Note:  I only get those two warning screens when I have specific browser security settings enabled.

With Firefox 28:



With Chrome 33:


With those settings disabled the warning screens do not appear in either browser.  I hope they are on by default when the browsers are first installed, but that's an investigation for another day.





Let's have another scanning service weigh in.  Using Sucuri.net's SiteCheck, I get this:



Which is it, Google?  Is cityweekly.net safe or not?  It would be nice if Sucuri provided clickable links to each of those blacklists' reports.

More opinions:

Web Inspector (powered by Comodo) says it's safe.

VirusTotal lists a detection rate of 1/52, detected by Fortinet. Look down that results list and you'll see Quttera list it as a Clean Site.  Search for cityweekly.net/utah directly on Quttera's website and the website appears to be compromised by a malicious javascript file and one other suspicious file. Okay...

StopBadware.com says there used to be a problem, which explains the mixed bag of results I'm finding.

UnmaskParasites.com says it's suspicious but only because it has a 301 redirect. This website is provided by Sucuri.  Their report says Google considers it safe, but clicking the associated link takes us to the Google diagnostic page we saw earlier that says the site is suspicious.

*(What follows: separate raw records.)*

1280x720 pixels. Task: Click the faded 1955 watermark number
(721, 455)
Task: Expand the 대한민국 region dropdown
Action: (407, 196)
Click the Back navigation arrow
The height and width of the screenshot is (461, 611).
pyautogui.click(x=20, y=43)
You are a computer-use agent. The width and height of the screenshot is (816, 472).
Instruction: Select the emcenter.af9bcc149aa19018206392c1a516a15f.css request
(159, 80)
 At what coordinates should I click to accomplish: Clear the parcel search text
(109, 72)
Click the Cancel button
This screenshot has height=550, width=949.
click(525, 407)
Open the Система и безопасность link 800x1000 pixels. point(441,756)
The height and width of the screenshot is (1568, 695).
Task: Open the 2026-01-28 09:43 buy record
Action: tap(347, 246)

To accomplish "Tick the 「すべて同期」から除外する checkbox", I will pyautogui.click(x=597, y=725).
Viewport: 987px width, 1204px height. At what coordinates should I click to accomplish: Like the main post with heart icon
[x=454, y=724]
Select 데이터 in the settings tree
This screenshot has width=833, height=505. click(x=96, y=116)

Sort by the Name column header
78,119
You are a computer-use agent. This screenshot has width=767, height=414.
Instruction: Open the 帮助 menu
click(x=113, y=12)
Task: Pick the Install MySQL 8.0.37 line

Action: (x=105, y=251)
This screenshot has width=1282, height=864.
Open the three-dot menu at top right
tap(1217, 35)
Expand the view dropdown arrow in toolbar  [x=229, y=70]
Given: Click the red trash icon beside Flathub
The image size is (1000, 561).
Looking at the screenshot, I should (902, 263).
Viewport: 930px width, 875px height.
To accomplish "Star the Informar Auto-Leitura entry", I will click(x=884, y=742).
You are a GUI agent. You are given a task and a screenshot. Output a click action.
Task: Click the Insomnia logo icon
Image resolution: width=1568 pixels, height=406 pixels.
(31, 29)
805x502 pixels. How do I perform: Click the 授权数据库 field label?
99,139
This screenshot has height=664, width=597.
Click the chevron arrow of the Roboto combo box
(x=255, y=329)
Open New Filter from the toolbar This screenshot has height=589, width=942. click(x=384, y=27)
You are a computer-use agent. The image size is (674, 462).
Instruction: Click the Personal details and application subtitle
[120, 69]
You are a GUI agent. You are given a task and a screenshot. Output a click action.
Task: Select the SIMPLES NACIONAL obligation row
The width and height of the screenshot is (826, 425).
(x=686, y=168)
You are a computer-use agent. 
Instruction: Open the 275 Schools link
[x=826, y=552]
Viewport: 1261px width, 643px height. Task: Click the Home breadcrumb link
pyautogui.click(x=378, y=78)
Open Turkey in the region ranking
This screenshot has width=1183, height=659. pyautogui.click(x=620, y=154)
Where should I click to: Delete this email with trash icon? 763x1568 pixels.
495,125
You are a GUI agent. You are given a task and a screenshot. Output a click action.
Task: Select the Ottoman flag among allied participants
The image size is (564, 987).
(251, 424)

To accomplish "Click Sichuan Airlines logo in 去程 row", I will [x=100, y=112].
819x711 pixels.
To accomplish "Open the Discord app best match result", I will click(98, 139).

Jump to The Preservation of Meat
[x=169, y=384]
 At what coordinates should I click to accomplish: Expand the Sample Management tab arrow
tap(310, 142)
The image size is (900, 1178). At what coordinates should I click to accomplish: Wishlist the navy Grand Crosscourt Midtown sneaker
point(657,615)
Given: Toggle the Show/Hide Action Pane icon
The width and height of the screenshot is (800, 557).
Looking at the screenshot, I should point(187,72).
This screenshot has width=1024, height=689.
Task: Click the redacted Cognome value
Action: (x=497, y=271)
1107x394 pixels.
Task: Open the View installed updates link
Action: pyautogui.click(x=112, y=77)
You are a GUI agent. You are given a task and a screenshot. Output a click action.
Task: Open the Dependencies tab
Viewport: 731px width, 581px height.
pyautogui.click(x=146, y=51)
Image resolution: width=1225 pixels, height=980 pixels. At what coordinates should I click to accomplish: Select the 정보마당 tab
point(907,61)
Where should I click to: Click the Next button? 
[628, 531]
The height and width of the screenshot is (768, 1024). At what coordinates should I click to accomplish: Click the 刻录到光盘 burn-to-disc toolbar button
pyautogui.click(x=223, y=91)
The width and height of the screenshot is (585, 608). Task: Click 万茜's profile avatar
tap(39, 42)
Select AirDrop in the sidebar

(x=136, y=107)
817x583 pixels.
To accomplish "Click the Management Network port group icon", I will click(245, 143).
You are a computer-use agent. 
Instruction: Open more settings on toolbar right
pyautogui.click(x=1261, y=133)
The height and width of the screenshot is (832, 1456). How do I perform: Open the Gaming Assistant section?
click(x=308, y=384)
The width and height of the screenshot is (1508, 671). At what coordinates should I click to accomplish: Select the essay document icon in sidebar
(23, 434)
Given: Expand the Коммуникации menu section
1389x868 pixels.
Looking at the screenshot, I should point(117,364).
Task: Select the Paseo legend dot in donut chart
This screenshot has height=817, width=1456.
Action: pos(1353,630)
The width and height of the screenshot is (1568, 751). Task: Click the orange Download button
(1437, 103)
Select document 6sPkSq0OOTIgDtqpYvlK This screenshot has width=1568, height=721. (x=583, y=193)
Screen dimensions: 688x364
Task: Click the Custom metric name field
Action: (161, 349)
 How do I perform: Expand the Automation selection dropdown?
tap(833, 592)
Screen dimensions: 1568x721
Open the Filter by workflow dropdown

The free website malware scanners seem to indicate that the CityWeekly website is not currently harmful.  However, Chrome and Firefox warn the user not to proceed but only when the user has previously asked to be warned about such things.  

What to do?





Ah-ha!  Here's some useful info courtesy of AVG ThreatLabs:


This results page is much better.  Types of malware found is good to know.  Since I have Java set to click-to-run I'll head on over to the site and look up the admin's contact info and send him an email letting him know that Google is possibly throwing up unneeded warnings.  Once their website is removed from Google's blacklist then Sitelock will stop bugging me.


3/23, 7 AM -Emails sent to CityWeekly.

Update 1:  5 minutes after I sent the emails, Chrome stopped throwing up the warning.  Firefox still has their warning and the Google safe browsing report hasn't changed.

Update 2 :  Chrome shows the warning again.  Tweet sent to @CityWeekly.



Conclusion


On 3/23 an editor from CityWeekly emailed me to say that their web host is working on it.  Looks like they notified Google:


Sitelock scanned me again on 3/24 and says I passed. All is well.